Hubert de Givenchy in a field at his country home in France, wearing a suede coat by Givenchy Gentlemen, photographed by John Cowan/Conde Nast/Getty Images for a 1969 issue of Vogue
Titan. Legend. Artist. Inspiration. Many titles have been given to Hubert de Givenchy, but perhaps gentleman suited him best. As Tory said, upon learning of Mr. Givenchy’s death at the age of 91, “My father always said, ‘A gentleman is not a part-time job.’ Mr. Givenchy was the ultimate gentleman.” His friendship and close working relationship with Audrey Hepburn, which began in 1953, set the standard for artist and muse — his vision, craft and care serving as Hepburn’s confidence-making canvas against which her soigné look would achieve iconic status.
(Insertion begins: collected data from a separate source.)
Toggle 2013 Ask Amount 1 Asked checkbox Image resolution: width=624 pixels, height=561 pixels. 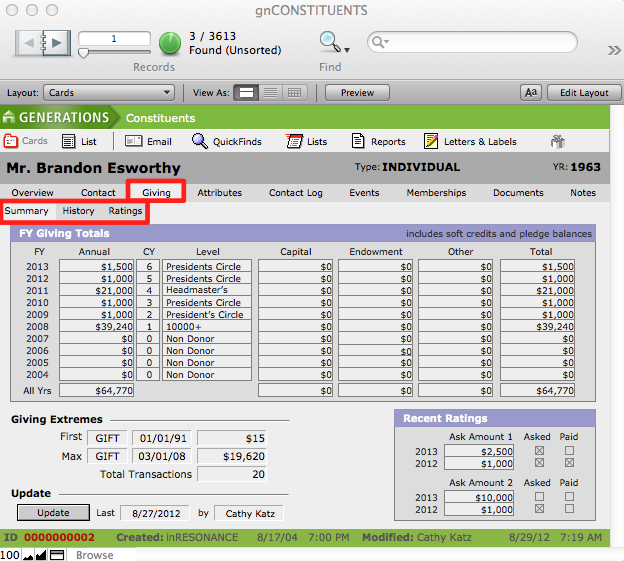(x=539, y=451)
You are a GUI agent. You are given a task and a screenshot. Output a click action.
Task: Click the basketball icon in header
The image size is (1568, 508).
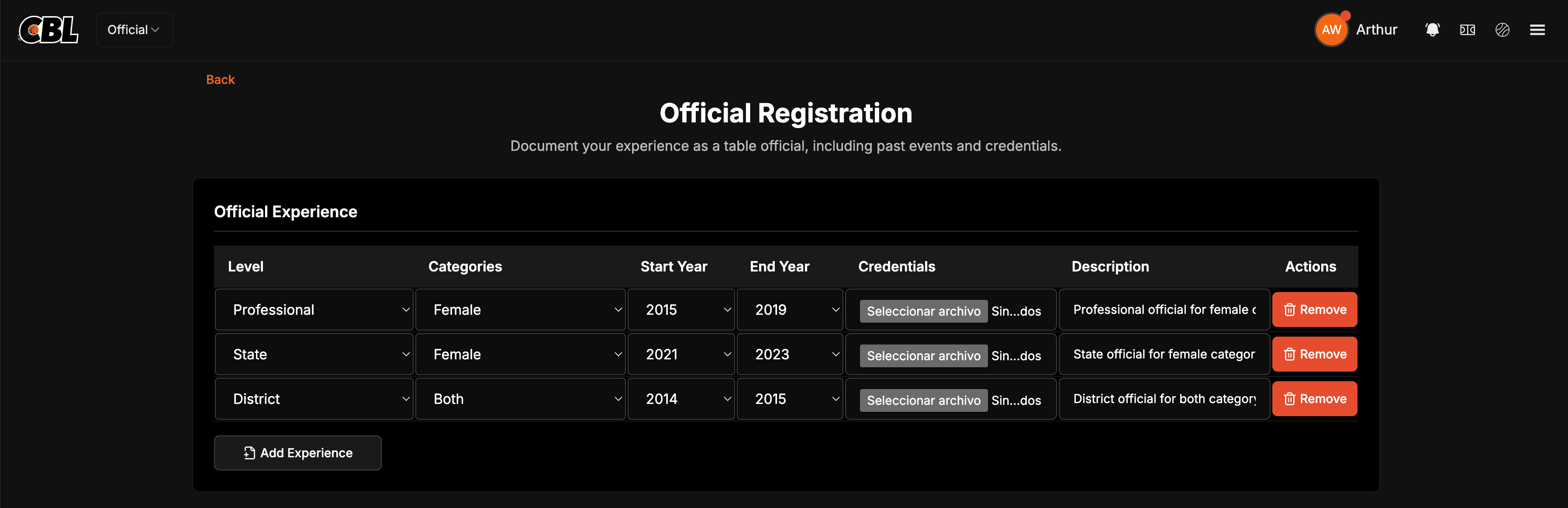[1502, 30]
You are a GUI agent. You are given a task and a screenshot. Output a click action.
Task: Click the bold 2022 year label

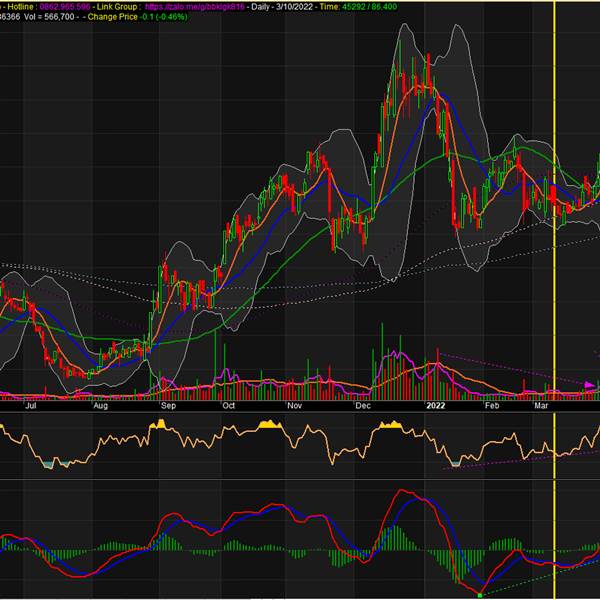[x=434, y=407]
Their partnership flourished and inspired millions and generations to come in Hepburn’s vibrant red gown in 1957’s Funny Face, the cadre of enviably gamine looks in 1954’s Sabrina and the forever game-changing Little Black Dress in 1961’s Breakfast at Tiffany’s.

And as much as the name Givenchy has come to mean a certain kind of luxury, the designer understood intrinsically what women need and want. Like the perfect shirtdress, the sack dress and blouses with exaggerated sleeves. His influence remains.